Nune Ayvazyan (URV); Anthony Pym (URV)
Machine-translation links appear regularly in official administrative information for culturally and linguistically diverse (CALD) communities in Catalonia, supplementing the translated and post-edited versions variously provided in Catalan, Spanish, English or Aranese. In the case of COVID-19 directives, raw machine translations were provided, resulting in errors that would be comical if they did not concern healthcare (“wash the hands regularly with ice”). Even when such links do not appear, younger users in many communities resort to machine translation in order to comprehend official information.
Here we report on the effectiveness and inclusivity of machine translation in COVID vaccination information in English, Russian, Arabic and Chinese, as indicated in a series of eye-tracking reception tests for a short informative text translated in three different ways. We focus in the first place on the way raw machine translation is received and how end-users activate degrees of machine-translation literacy when negotiating clear translation errors (cf. Bowker 2009, 2019; Bowker and Buitrago Ciro 2019; cf. Ayvazyan and Pym 2016, 2022 for Russian-speaking communities in Catalonia). We then consider the reception effects of human post-editing as a second kind of machine translation literacy that requires specialized training to be carried out effectively. Finally, we test the reception effects of pre-editing, understood as the writing of official start texts in such a way that the typical errors are avoided before they occur. In all three cases, we evaluate both comprehension and trust in the translated text.

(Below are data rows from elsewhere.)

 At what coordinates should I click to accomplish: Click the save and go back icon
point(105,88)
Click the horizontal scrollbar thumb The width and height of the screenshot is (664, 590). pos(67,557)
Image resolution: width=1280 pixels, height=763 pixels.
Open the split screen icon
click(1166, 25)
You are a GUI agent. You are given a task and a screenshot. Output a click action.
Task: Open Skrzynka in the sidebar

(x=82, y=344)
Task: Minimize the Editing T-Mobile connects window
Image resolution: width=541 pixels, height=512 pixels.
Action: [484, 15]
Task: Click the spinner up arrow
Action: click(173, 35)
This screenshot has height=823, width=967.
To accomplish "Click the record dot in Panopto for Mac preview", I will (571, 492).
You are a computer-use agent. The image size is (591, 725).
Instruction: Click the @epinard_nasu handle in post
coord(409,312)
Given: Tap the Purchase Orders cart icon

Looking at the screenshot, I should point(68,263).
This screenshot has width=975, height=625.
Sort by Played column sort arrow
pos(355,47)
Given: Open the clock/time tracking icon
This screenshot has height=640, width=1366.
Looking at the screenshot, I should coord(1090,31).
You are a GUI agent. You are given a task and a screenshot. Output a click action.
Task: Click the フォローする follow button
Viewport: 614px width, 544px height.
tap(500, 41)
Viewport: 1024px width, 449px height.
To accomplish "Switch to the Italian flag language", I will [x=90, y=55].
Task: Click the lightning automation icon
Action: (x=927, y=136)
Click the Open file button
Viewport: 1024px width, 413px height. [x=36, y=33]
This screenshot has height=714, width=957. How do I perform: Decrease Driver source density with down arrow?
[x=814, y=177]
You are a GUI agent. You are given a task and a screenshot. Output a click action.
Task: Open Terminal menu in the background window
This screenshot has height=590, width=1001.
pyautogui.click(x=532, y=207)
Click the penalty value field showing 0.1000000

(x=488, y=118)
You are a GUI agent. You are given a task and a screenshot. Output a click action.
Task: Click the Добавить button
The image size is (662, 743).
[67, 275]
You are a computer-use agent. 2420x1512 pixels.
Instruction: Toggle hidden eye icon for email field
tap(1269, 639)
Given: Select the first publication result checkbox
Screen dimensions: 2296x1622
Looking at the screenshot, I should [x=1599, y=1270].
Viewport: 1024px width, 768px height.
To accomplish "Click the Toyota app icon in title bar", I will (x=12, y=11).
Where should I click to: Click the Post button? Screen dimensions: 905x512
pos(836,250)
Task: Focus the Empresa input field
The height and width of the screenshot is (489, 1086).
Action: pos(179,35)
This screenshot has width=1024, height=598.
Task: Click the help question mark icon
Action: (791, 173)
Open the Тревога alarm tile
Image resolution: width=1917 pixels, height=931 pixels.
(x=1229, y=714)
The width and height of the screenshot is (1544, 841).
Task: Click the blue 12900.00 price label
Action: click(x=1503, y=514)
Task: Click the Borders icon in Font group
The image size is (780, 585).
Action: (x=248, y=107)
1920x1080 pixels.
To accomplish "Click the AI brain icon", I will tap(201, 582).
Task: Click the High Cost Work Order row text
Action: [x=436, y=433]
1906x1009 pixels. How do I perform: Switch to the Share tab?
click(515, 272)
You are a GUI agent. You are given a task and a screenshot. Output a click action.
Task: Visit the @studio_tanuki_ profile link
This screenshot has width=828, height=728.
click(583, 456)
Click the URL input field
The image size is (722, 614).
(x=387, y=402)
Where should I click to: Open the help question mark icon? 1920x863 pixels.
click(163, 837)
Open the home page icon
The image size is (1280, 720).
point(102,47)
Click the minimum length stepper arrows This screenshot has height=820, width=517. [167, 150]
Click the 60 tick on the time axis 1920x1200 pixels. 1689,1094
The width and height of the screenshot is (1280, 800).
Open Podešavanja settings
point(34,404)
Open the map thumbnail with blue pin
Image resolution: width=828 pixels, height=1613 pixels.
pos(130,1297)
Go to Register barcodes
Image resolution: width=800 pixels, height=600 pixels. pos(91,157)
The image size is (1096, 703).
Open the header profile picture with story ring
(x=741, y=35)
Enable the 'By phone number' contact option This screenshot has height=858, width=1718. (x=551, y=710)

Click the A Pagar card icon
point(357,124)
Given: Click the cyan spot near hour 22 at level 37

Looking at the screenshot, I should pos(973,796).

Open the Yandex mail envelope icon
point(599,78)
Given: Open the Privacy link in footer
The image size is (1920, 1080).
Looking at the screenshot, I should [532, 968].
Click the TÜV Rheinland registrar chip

Much as any use of machine translation may compromise users’ rights to full and clear healthcare information, we hypothesize that pre-editing in particular enables a series of trade-off positions (Grin 2022) where receptive literacy overcomes comprehension problems, trust in the text is not fatally compromised, machine translation aids in engagement with official languages, and the long tail of minority languages may be efficiently included in public communication.
Keywords: machine translation, inclusion, minority languages.